It's really like they've skimmed their old stories, half-remember what they were about and what had been planned for the future, then tried to cram it all into an all too short story. It's like...I can't even summaries what Final Quest is about anymore, other than "some elves might leave in the Palace and some might stay". There are just to many dropped and rushed plot lines and villains.
Ugh. It's a good thing we still have fandom! And one can always re-read the old comics.
"Before we chose form"
Like I said, it's been a while, but it's definitely been brought up before -- that line, at least, did not come out of the blue.
Incidentally, I've now finished your reviews of this set, and... yeah, you brought out a lot of detail that I'd been annoyed by, and a lot that I hadn't even thought to be annoyed by. (Also some things that make more sense to me than they did to you, but that's to be expected -- no two readers will approach the material in the same way.) Any chance you'll be girding up your loins for a delve into the follow-up "real" finale, wherein Skywise's grief leads to amnesia and we learn that the quest for other groups of elves isn't restricted to a single planet?
P.S. I share your general opinion that a LOT of this tale feels very fanficcy. Not the good kind (I love fanfics and will defend them to the ends of the earth), but like... like the last chapter of the Harry Potter series, or the times Marvel went Super Over-the-Top, or where young teens get around to create a melting pot of all the Cool Ideas they've got that don't actually mesh with the thing they're writing but hey, I'm not gonna mock whatever crackfic they care to craft.
It's just that the canon finale of a forty-year-old epic comic should be a LITTLE more cohesive than the random wandering whims of a group of teenagers.
Re: "Before we chose form"
I do remember a pre-Final Quest explanation of the High Ones having evolved to no longer need physical bodies, though I also recall there being some part of the comic (maybe a Newblood one so this might not be Canon canon) where Timmain & her group left their homeworld due to overpopulation and stagnation due to immortality. Will have to re-read to figure out what's what. I really liked that Door ended up dissolving into nothing, the set-up for that being possible was definitely there! I was mostly irked by how he was framed as some sort of scary villain when he didn't stand the smallest of chances to do anyone any harm inside the Palace. Edited to add: What I meant with the "if we had more time to explain what choosing to change entails"-comment is that it would have been more interesting to have Door's change into spirit form actually be part of a plot or revelation. As things ended up in the comic, he's just gone and the plot (as much as there is one) soldiers on, leaving it more a "Huh, that sure was weird" moment than anything else.
My biggest gripe with Final Quest is how rushed it all feels and how much it ignores previously established character dynamics and events. It's like I'm reading a finale written by someone who only half-remembers the previous comics and who's on a crazy tight deadline with far too few resources. There are some really interesting things in here that could have worked (for example: Mender/Dart, even though I'm a hopeless Kimo/Dart shipper; even Moonshade wanting to become a High One!) if they'd been allowed any sort of set-up or foreshadowing. As things turned out, many major and minor events just sort of happened because the plot demanded it.

• [EXERCISE INSTRUCTIONS]:
1 > According to the discussion of Final Quest, what did Door end up doing?
2 > Retype the discussion of Final Quest word for word, everything from "Ugh. It's a" down to "a single planet?".

• [DATA BLOCK]:
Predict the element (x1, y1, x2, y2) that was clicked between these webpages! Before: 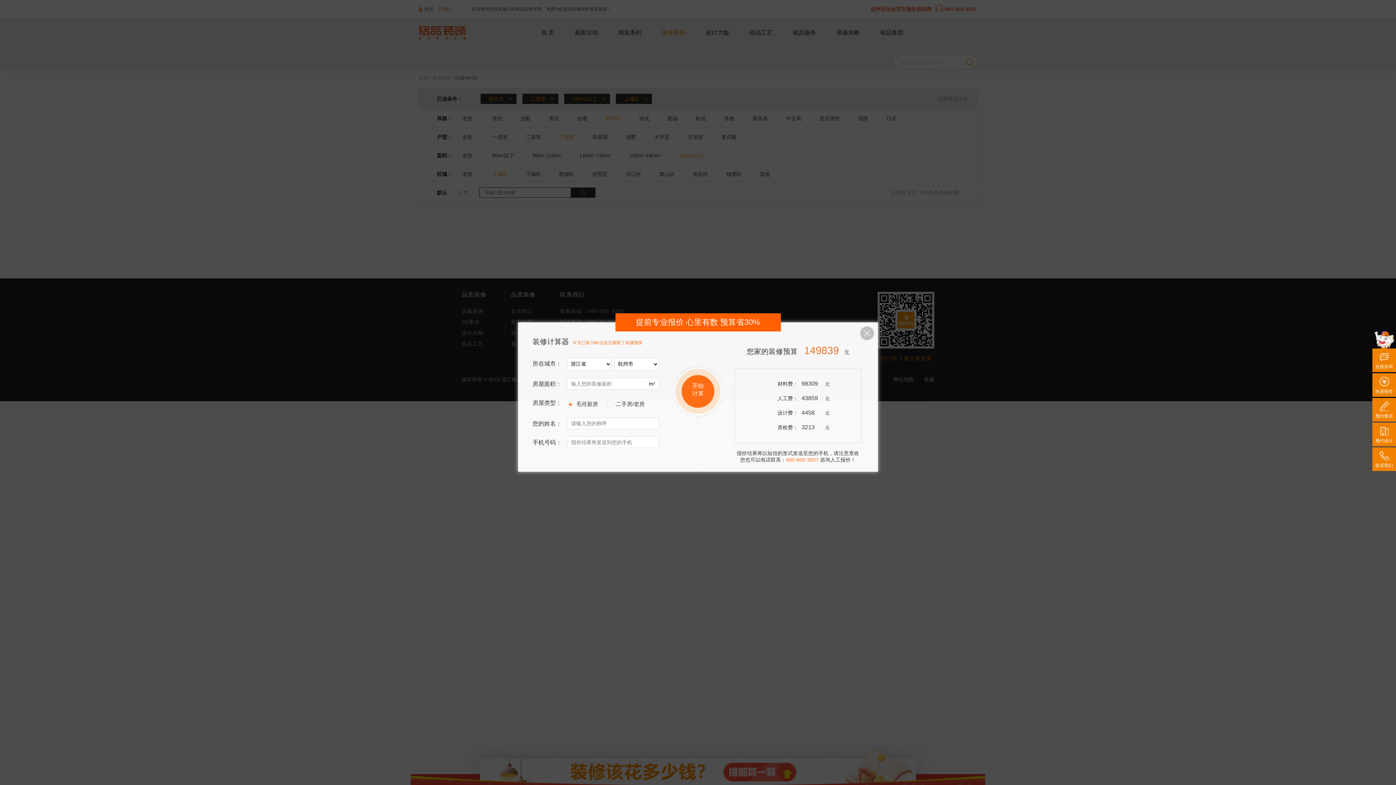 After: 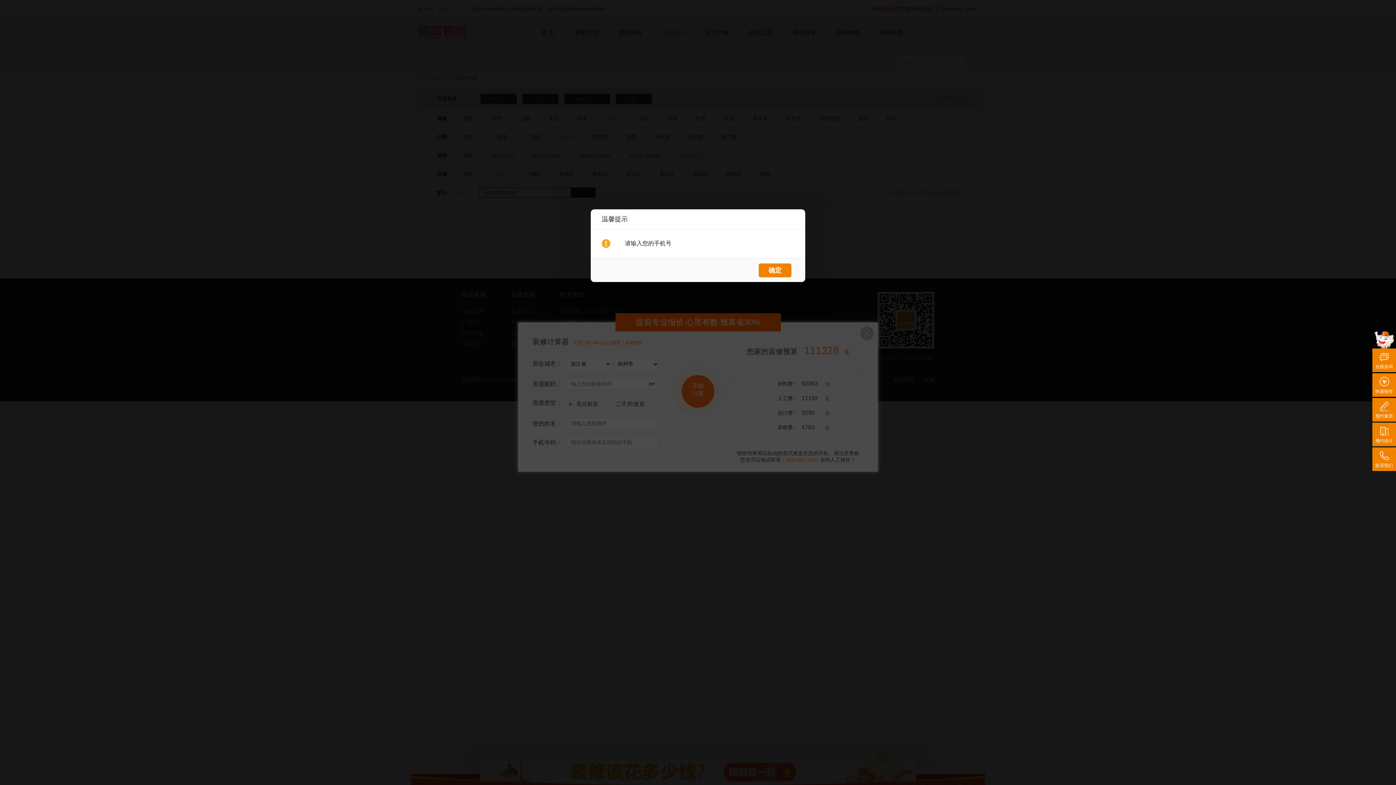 Action: bbox: (681, 375, 714, 408) label: 开始计算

• [ANSWERS BY TASK]:
1 > Door ended up dissolving into nothing.

2 >
Ugh. It's a good thing we still have fandom! And one can always re-read the old comics.
"Before we chose form"
Like I said, it's been a while, but it's definitely been brought up before -- that line, at least, did not come out of the blue.
Incidentally, I've now finished your reviews of this set, and... yeah, you brought out a lot of detail that I'd been annoyed by, and a lot that I hadn't even thought to be annoyed by. (Also some things that make more sense to me than they did to you, but that's to be expected -- no two readers will approach the material in the same way.) Any chance you'll be girding up your loins for a delve into the follow-up "real" finale, wherein Skywise's grief leads to amnesia and we learn that the quest for other groups of elves isn't restricted to a single planet?